• **Work task**: Every entry must be transcribed without alteration.

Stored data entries
# # # # # # #
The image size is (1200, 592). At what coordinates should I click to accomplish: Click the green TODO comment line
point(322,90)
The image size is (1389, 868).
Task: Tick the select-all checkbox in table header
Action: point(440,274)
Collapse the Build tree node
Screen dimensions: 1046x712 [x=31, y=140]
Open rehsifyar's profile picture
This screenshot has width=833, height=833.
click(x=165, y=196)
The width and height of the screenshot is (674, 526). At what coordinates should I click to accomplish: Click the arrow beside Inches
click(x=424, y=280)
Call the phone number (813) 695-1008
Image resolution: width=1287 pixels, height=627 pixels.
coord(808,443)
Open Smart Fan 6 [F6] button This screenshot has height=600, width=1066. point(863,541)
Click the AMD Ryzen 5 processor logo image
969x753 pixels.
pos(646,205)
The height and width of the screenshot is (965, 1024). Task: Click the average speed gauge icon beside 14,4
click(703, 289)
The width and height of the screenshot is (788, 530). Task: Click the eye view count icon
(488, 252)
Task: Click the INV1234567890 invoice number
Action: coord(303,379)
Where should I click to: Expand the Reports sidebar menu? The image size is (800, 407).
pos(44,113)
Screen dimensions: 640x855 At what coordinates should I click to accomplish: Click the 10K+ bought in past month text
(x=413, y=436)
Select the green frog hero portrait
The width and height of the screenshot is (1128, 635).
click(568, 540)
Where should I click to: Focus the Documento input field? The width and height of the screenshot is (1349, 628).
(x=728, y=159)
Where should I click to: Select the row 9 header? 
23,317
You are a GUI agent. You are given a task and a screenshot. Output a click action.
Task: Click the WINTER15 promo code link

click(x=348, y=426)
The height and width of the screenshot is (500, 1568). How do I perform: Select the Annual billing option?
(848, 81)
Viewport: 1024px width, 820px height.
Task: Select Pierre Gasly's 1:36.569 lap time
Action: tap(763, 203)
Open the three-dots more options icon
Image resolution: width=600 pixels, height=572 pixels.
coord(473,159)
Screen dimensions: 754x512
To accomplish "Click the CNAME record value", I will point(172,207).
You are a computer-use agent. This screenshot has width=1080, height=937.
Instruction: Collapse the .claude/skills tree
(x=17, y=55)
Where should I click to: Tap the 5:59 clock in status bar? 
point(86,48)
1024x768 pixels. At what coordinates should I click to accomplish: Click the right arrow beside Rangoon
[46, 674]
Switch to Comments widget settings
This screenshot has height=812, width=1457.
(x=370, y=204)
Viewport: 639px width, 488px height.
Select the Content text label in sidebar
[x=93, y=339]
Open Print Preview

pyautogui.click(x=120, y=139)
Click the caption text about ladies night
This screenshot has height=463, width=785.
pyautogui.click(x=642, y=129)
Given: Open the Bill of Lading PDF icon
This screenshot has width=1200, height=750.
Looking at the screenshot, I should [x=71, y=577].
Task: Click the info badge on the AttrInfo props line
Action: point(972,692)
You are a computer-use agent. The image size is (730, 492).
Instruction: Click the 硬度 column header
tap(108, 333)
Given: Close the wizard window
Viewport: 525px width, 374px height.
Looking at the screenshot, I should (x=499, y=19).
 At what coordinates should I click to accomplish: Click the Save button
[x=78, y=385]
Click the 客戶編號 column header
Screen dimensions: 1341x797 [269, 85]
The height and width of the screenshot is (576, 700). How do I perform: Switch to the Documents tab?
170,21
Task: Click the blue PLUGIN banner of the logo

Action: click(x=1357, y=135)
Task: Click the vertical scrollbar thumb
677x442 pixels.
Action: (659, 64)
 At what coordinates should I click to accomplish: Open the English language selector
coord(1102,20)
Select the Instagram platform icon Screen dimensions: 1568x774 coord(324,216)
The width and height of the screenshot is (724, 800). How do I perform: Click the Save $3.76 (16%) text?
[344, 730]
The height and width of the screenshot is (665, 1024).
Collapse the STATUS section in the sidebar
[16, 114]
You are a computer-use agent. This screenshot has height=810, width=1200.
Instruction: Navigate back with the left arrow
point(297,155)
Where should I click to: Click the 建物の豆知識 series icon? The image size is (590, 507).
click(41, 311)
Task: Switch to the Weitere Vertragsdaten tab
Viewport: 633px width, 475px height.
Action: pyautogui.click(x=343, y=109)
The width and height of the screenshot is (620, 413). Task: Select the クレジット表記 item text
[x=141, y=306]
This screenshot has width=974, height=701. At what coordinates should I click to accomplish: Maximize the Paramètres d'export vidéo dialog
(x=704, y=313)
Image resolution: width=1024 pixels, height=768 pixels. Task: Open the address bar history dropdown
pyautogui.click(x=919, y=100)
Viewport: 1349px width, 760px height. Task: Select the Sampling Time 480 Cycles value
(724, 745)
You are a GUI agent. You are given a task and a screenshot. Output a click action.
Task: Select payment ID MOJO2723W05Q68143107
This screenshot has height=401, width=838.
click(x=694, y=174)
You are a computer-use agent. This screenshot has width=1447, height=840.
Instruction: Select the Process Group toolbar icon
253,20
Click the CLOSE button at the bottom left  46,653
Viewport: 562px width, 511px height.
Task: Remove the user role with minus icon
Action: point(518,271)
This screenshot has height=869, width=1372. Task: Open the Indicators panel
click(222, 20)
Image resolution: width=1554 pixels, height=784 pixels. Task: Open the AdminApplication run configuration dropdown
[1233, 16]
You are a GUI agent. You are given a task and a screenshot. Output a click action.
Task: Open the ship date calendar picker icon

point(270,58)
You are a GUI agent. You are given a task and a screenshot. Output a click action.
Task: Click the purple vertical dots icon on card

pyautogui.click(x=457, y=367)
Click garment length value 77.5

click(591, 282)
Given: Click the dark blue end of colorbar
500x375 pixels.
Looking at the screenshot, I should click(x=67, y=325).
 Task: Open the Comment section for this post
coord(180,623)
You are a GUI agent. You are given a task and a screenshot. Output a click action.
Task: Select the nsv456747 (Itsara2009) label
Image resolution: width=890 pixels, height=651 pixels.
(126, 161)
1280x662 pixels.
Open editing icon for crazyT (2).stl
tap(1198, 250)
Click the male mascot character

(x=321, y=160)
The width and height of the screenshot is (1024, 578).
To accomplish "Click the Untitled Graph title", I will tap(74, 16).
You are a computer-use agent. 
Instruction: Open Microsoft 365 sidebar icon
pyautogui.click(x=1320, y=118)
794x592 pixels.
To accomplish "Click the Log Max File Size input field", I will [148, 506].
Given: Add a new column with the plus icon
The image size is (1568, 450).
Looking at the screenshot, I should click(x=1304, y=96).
# # # # # # #
• **Answer to this exercise**:
The image size is (1200, 592). At what coordinates should I click to accomplish: Click the green TODO comment line
point(322,90)
The image size is (1389, 868).
Task: Tick the select-all checkbox in table header
Action: point(440,274)
Collapse the Build tree node
Screen dimensions: 1046x712 [x=31, y=140]
Open rehsifyar's profile picture
This screenshot has width=833, height=833.
click(x=165, y=196)
The width and height of the screenshot is (674, 526). At what coordinates should I click to accomplish: Click the arrow beside Inches
click(x=424, y=280)
Call the phone number (813) 695-1008
Image resolution: width=1287 pixels, height=627 pixels.
coord(808,443)
Open Smart Fan 6 [F6] button This screenshot has height=600, width=1066. point(863,541)
Click the AMD Ryzen 5 processor logo image
969x753 pixels.
pos(646,205)
The height and width of the screenshot is (965, 1024). Task: Click the average speed gauge icon beside 14,4
click(703, 289)
The width and height of the screenshot is (788, 530). Task: Click the eye view count icon
(488, 252)
Task: Click the INV1234567890 invoice number
Action: coord(303,379)
Where should I click to: Expand the Reports sidebar menu? The image size is (800, 407).
pos(44,113)
Screen dimensions: 640x855 At what coordinates should I click to accomplish: Click the 10K+ bought in past month text
(x=413, y=436)
Select the green frog hero portrait
The width and height of the screenshot is (1128, 635).
click(568, 540)
Where should I click to: Focus the Documento input field? The width and height of the screenshot is (1349, 628).
(x=728, y=159)
Where should I click to: Select the row 9 header? 
23,317
You are a GUI agent. You are given a task and a screenshot. Output a click action.
Task: Click the WINTER15 promo code link

click(x=348, y=426)
The height and width of the screenshot is (500, 1568). How do I perform: Select the Annual billing option?
(848, 81)
Viewport: 1024px width, 820px height.
Task: Select Pierre Gasly's 1:36.569 lap time
Action: tap(763, 203)
Open the three-dots more options icon
Image resolution: width=600 pixels, height=572 pixels.
coord(473,159)
Screen dimensions: 754x512
To accomplish "Click the CNAME record value", I will point(172,207).
You are a computer-use agent. This screenshot has width=1080, height=937.
Instruction: Collapse the .claude/skills tree
(x=17, y=55)
Where should I click to: Tap the 5:59 clock in status bar? 
point(86,48)
1024x768 pixels. At what coordinates should I click to accomplish: Click the right arrow beside Rangoon
[46, 674]
Switch to Comments widget settings
This screenshot has height=812, width=1457.
(x=370, y=204)
Viewport: 639px width, 488px height.
Select the Content text label in sidebar
[x=93, y=339]
Open Print Preview

pyautogui.click(x=120, y=139)
Click the caption text about ladies night
This screenshot has height=463, width=785.
pyautogui.click(x=642, y=129)
Given: Open the Bill of Lading PDF icon
This screenshot has width=1200, height=750.
Looking at the screenshot, I should [x=71, y=577].
Task: Click the info badge on the AttrInfo props line
Action: point(972,692)
You are a computer-use agent. The image size is (730, 492).
Instruction: Click the 硬度 column header
tap(108, 333)
Given: Close the wizard window
Viewport: 525px width, 374px height.
Looking at the screenshot, I should (x=499, y=19).
 At what coordinates should I click to accomplish: Click the Save button
[x=78, y=385]
Click the 客戶編號 column header
Screen dimensions: 1341x797 [269, 85]
The height and width of the screenshot is (576, 700). How do I perform: Switch to the Documents tab?
170,21
Task: Click the blue PLUGIN banner of the logo

Action: click(x=1357, y=135)
Task: Click the vertical scrollbar thumb
677x442 pixels.
Action: (659, 64)
 At what coordinates should I click to accomplish: Open the English language selector
coord(1102,20)
Select the Instagram platform icon Screen dimensions: 1568x774 coord(324,216)
The width and height of the screenshot is (724, 800). How do I perform: Click the Save $3.76 (16%) text?
[344, 730]
The height and width of the screenshot is (665, 1024).
Collapse the STATUS section in the sidebar
[16, 114]
You are a computer-use agent. This screenshot has height=810, width=1200.
Instruction: Navigate back with the left arrow
point(297,155)
Where should I click to: Click the 建物の豆知識 series icon? The image size is (590, 507).
click(41, 311)
Task: Switch to the Weitere Vertragsdaten tab
Viewport: 633px width, 475px height.
Action: pyautogui.click(x=343, y=109)
The width and height of the screenshot is (620, 413). Task: Select the クレジット表記 item text
[x=141, y=306]
This screenshot has width=974, height=701. At what coordinates should I click to accomplish: Maximize the Paramètres d'export vidéo dialog
(x=704, y=313)
Image resolution: width=1024 pixels, height=768 pixels. Task: Open the address bar history dropdown
pyautogui.click(x=919, y=100)
Viewport: 1349px width, 760px height. Task: Select the Sampling Time 480 Cycles value
(724, 745)
You are a GUI agent. You are given a task and a screenshot. Output a click action.
Task: Select payment ID MOJO2723W05Q68143107
This screenshot has height=401, width=838.
click(x=694, y=174)
You are a computer-use agent. This screenshot has width=1447, height=840.
Instruction: Select the Process Group toolbar icon
253,20
Click the CLOSE button at the bottom left  46,653
Viewport: 562px width, 511px height.
Task: Remove the user role with minus icon
Action: point(518,271)
This screenshot has height=869, width=1372. Task: Open the Indicators panel
click(222, 20)
Image resolution: width=1554 pixels, height=784 pixels. Task: Open the AdminApplication run configuration dropdown
[1233, 16]
You are a GUI agent. You are given a task and a screenshot. Output a click action.
Task: Open the ship date calendar picker icon

point(270,58)
You are a GUI agent. You are given a task and a screenshot. Output a click action.
Task: Click the purple vertical dots icon on card

pyautogui.click(x=457, y=367)
Click garment length value 77.5

click(591, 282)
Given: Click the dark blue end of colorbar
500x375 pixels.
Looking at the screenshot, I should click(x=67, y=325).
 Task: Open the Comment section for this post
coord(180,623)
You are a GUI agent. You are given a task and a screenshot. Output a click action.
Task: Select the nsv456747 (Itsara2009) label
Image resolution: width=890 pixels, height=651 pixels.
(126, 161)
1280x662 pixels.
Open editing icon for crazyT (2).stl
tap(1198, 250)
Click the male mascot character

(x=321, y=160)
The width and height of the screenshot is (1024, 578).
To accomplish "Click the Untitled Graph title", I will tap(74, 16).
You are a computer-use agent. 
Instruction: Open Microsoft 365 sidebar icon
pyautogui.click(x=1320, y=118)
794x592 pixels.
To accomplish "Click the Log Max File Size input field", I will [148, 506].
Given: Add a new column with the plus icon
The image size is (1568, 450).
Looking at the screenshot, I should click(x=1304, y=96).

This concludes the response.